Lab Notebook 5

 

Lab Notebook 5

Questions 1-5

  1. What do you notice about how this function has split the string “Okay, okay, ladies, now let’s get in formation, cause I slay”? What has it done that isn’t quite right, and why has it done this? Write down your response in your notes document.
    1. This regular expression is isolating all non-alphabetic characters and splitting on them. In other words, the \W is splicing all words at spaces, punctuations, numbers, etc. and the + is telling the command to run this function until it is unable to do so.
    2. This also why the function splits “let’s” into “let” and “s” because the function does not view let’s as a single word or a contractive term but as “Let” and “S” with the apostrophe functioning as a non-alphabetic character.
  2. What happened? Did it work as you expected? If not, what happened that you didn’t expect? Write down your response in your notes document.
    1. My any_chunk_of_text selection was the opening lines of Ernest Hemingway’s The Sun Also Rises. In this instance, the selection from the text did split as expected but, interestingly, the punctation at the end of the sentence was identified as an additional character. The sentence: Robert Cohn was once middleweight boxing champion of Princeton. In this case, there are 9 alphabetic characters that were identified in this selection. Yet, the punctation mark was counted as an invisible character.
    2. Example: [‘robert’, ‘cohn’, ‘was’, ‘once’, ‘middleweight’, ‘boxing’, ‘champion’, ‘of’, ‘princeton’, ‘’] This is, according to Professor Thomas, possibly an issue with the \W+ function.
  3. Describe the output of this script (the dataframe that displays after the above cell finishes running). Remember that this is the same output as the “vir-ver-counts-specific” spreadsheet in our Lab5 Google drive folder, only for just 10 texts. What is this dataframe showing us? Write down your response in your notes document.
    1. The script output produced a 9 line chart. In the chart, we see the particular xml files associated with a given document, the title and author of the document (as well as the authors date of birth and death). We also see the date in which the document was written/published and the count for appearances of “virtu” and “vertu” in a given document.
  4. Look at the below lines from the compare_counts_specific function above. These lines use regular expressions to do something to the value of the <date> field in an xml file (if the contents of the <date> field meet certain conditions, that is). What are these lines doing?
    1. The above lines, specifically the ^ 20, are identifying dates within the eebo test data document that correspond to the year in which a given text was uploaded to the database (that is, after 2000). In this specific instance, and related to the question that Professor Thomas was looking to answer with this algorithm, the date the document was uploaded was not as relevant as the date in which the text was written. Therefore, the ^ function is telling Python to match and remove the beginning of a line or string, and 20 is identifying the content of that line or sting. This function, then, is telling Python to remove all dates that begin with “20”.

Reflections

I refer to the Data Sitters Club in nearly every reflection and with good reason: their work is accessible and relatable. In certain instances we may want the more technically-loaded and specifically argumentative capacity of a peer-reviewed journal article but, and I may speak only for myself here, when it comes to working with code, scripts, and algorithms this can be an especially alienating experience.
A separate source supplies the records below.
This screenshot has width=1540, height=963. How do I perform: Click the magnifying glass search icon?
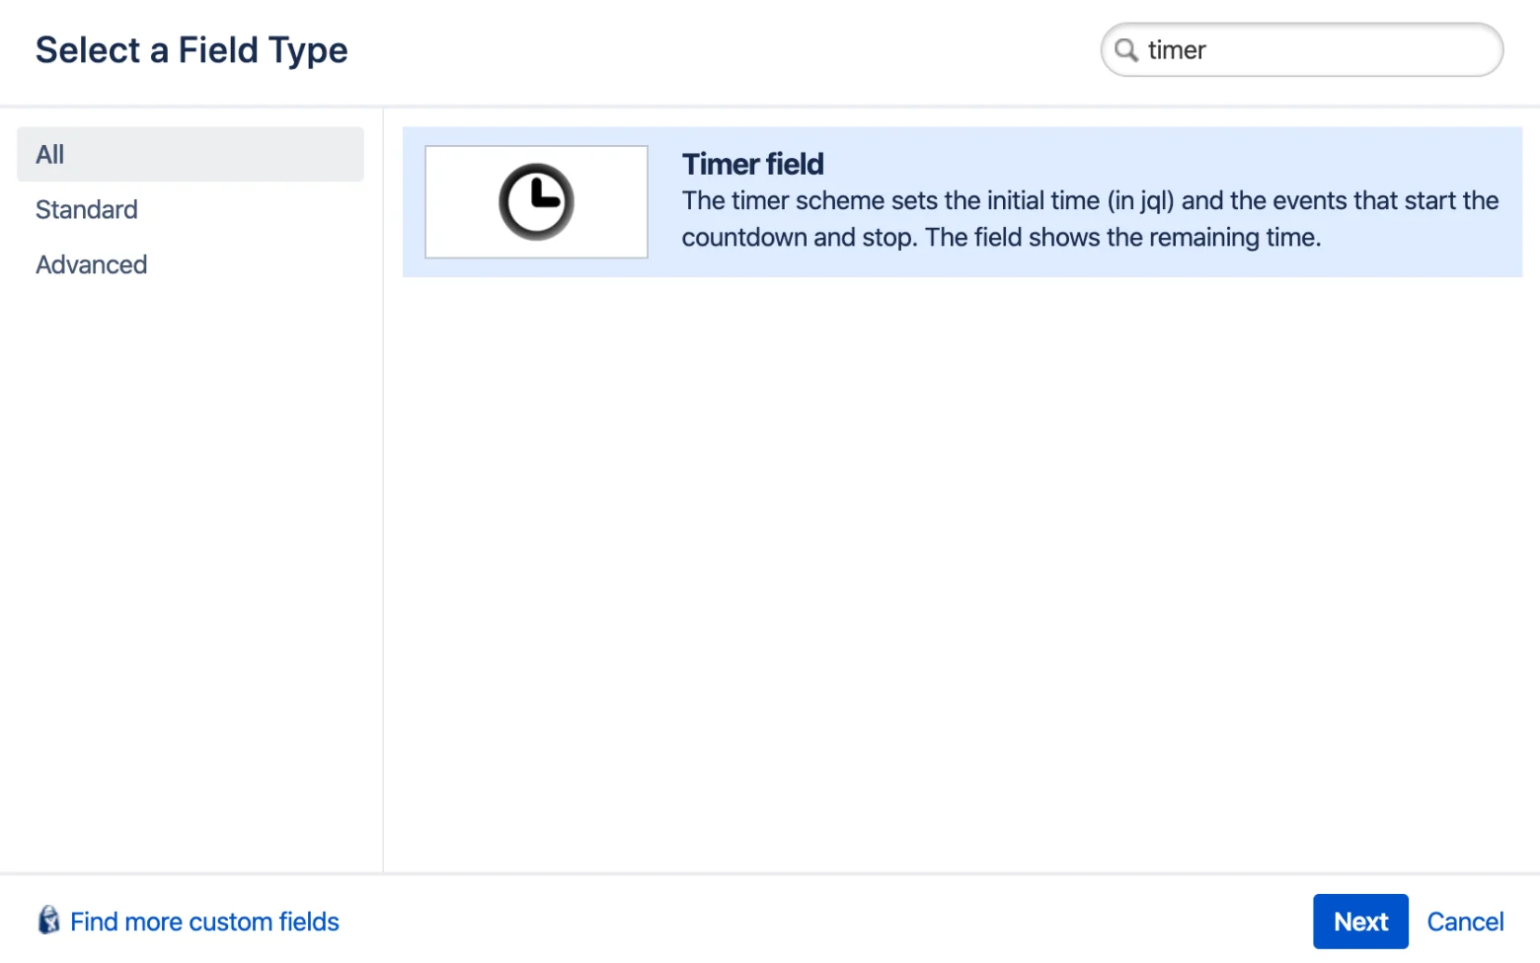1126,49
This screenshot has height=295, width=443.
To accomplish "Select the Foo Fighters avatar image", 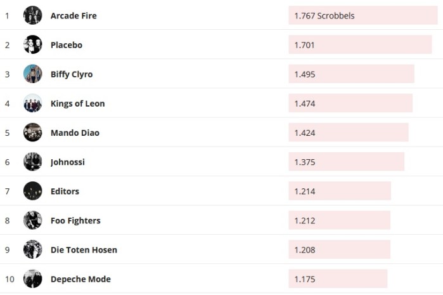I will [32, 220].
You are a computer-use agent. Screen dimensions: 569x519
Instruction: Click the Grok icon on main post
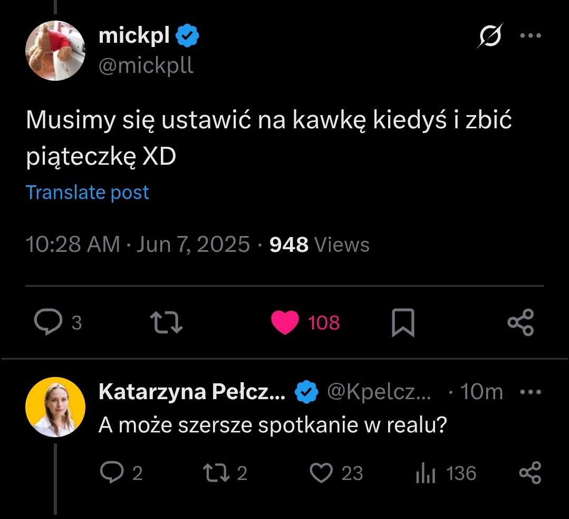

There is a moment in DSC #12 that exemplifies this alienated feeling. In the section, “Sneakers, shoelaces, and code” Quinn and Katia are messaging about the terms like “package” and “library”. Katia writes, “The training I have had on this training should not be called training… more like a confusing trainwreck.” Quinn replies in a series of short messages explaining what packages and libraries in rather plain terms. To this, Katia responds, “See, why has no one so far been able to explain this in a way that makes sense? It took you 4 text messages.” And, here, I believe lies the core of the frustration around learning how to code: there is a great deal of techno-babble (this term is, for one, diminutive of the complex vocabulary within the coding field and, mostly, tied to science fiction stories) and not a lot of translatability work. Encountering something like Python for the first time can be daunting but many times this experience is not characterized and recognized as daunting. I appreciate the honesty of the DSC: learning to code is difficult and tedious and frustrating and it will drive you up a wall but most times it isn’t as intense as it looks and, especially in the humanities, there are few times that our work will be pushing us to the utter limits of computation. It simply requires a helping hand and some guiding words capable of translating what we need to do on-screen to what we are actually aiming to do.

I also appreciated Benjamin Schmidt’s piece as it offered a salient piece of advice akin to the thrust of DSC #12: we need to learn outputs (transformation) and a bit of what is happening under the hood but we don’t need to know it all. In this way, we avoid getting pushed to the limits of computational work and can continue focusing on what we love so much in the humanities: reading texts! We need to know enough to readily deploy these tools and gather workable data. I guess it’s just reassuring that some in the DH field are comfortable with knowing enough to creatively use tools to interpret data. We don’t need to know all about computers to use a computer.